START Data records

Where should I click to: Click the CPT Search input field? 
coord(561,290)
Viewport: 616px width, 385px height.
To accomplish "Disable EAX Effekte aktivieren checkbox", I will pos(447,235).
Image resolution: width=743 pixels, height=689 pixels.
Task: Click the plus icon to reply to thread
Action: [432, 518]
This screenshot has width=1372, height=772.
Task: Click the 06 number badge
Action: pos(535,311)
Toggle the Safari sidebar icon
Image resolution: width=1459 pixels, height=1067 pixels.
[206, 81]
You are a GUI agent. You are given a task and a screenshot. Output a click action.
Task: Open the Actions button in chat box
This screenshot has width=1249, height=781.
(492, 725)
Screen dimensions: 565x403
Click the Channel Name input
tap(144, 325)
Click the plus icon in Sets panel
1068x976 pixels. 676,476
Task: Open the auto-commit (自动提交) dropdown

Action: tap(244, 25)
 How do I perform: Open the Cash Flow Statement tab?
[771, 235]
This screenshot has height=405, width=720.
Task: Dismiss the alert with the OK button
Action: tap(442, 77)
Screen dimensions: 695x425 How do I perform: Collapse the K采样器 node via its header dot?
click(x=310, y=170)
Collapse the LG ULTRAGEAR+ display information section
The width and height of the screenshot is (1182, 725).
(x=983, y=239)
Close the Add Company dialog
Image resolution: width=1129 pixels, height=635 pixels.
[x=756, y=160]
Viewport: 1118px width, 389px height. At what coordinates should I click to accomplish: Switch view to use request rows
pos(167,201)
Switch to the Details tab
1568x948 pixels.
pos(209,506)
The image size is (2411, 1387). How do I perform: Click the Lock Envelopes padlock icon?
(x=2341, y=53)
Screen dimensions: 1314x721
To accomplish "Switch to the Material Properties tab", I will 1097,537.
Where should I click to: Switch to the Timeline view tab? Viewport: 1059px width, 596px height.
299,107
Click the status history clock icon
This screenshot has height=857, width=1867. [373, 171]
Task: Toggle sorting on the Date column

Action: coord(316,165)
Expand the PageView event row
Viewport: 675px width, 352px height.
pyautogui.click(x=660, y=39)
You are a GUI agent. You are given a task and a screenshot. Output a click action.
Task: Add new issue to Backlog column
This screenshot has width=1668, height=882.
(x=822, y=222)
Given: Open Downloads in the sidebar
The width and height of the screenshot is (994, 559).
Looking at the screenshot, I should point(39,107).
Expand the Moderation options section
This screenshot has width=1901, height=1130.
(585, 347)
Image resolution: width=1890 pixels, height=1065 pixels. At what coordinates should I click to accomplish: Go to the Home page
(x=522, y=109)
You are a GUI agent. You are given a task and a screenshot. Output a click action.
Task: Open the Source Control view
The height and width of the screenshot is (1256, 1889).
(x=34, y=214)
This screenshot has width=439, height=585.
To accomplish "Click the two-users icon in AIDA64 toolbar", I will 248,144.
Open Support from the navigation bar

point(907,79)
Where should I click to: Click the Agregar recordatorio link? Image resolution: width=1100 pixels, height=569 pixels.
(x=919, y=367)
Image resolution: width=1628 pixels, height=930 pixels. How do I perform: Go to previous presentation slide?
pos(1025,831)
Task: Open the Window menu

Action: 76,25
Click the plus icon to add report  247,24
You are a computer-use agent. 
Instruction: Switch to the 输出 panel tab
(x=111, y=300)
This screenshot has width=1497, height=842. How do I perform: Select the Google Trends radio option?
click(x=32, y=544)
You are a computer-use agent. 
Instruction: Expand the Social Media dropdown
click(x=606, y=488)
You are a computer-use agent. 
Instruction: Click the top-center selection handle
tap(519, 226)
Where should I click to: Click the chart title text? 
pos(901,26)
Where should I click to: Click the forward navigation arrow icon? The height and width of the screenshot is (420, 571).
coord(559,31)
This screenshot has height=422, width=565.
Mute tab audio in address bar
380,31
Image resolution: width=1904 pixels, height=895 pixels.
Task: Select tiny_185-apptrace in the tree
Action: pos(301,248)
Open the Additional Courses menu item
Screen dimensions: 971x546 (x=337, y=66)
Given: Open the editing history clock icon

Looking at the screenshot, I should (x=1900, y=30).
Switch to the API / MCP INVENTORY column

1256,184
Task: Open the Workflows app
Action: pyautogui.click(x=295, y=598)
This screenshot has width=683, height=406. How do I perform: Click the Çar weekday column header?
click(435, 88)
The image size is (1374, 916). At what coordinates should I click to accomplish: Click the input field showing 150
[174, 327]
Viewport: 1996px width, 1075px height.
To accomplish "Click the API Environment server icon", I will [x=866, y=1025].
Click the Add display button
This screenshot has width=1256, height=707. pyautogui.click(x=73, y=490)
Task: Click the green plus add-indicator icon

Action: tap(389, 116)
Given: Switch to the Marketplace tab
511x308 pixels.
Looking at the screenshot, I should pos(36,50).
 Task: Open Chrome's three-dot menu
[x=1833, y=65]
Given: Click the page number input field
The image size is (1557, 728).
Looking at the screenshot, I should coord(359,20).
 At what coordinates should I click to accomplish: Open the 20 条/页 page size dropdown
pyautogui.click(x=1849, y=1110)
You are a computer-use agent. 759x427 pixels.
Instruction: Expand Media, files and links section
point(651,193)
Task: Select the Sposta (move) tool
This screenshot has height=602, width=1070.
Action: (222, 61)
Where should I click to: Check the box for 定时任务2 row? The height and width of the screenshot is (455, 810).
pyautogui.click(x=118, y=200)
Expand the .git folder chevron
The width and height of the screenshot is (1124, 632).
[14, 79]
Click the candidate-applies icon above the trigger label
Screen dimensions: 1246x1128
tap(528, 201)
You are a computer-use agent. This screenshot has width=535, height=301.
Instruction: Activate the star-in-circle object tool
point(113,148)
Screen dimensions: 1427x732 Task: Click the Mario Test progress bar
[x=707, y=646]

END Data records

Only the lines from the beginning of the entries through the line bearing "Viewport: 616px width, 385px height." should be returned, each exactly as written.

- Output of the task -
Where should I click to: Click the CPT Search input field? 
coord(561,290)
Viewport: 616px width, 385px height.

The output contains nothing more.